**PROBLEM TO SOLVE:** Please give each line of the material below as a JSON list of strings, one string per line, with blank lines left out.

**AVAILABLE DATA:**

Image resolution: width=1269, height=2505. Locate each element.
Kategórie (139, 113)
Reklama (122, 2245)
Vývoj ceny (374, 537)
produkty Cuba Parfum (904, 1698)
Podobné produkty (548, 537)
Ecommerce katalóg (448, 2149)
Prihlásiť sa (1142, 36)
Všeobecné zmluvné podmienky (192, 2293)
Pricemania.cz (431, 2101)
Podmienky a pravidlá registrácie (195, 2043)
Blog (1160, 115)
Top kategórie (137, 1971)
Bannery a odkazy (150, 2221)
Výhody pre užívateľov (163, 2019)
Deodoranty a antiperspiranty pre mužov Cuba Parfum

**COMPLETE ANSWER:**
[
  "Image resolution: width=1269, height=2505. Locate each element.",
  "Kategórie (139, 113)",
  "Reklama (122, 2245)",
  "Vývoj ceny (374, 537)",
  "produkty Cuba Parfum (904, 1698)",
  "Podobné produkty (548, 537)",
  "Ecommerce katalóg (448, 2149)",
  "Prihlásiť sa (1142, 36)",
  "Všeobecné zmluvné podmienky (192, 2293)",
  "Pricemania.cz (431, 2101)",
  "Podmienky a pravidlá registrácie (195, 2043)",
  "Blog (1160, 115)",
  "Top kategórie (137, 1971)",
  "Bannery a odkazy (150, 2221)",
  "Výhody pre užívateľov (163, 2019)",
  "Deodoranty a antiperspiranty pre mužov Cuba Parfum"
]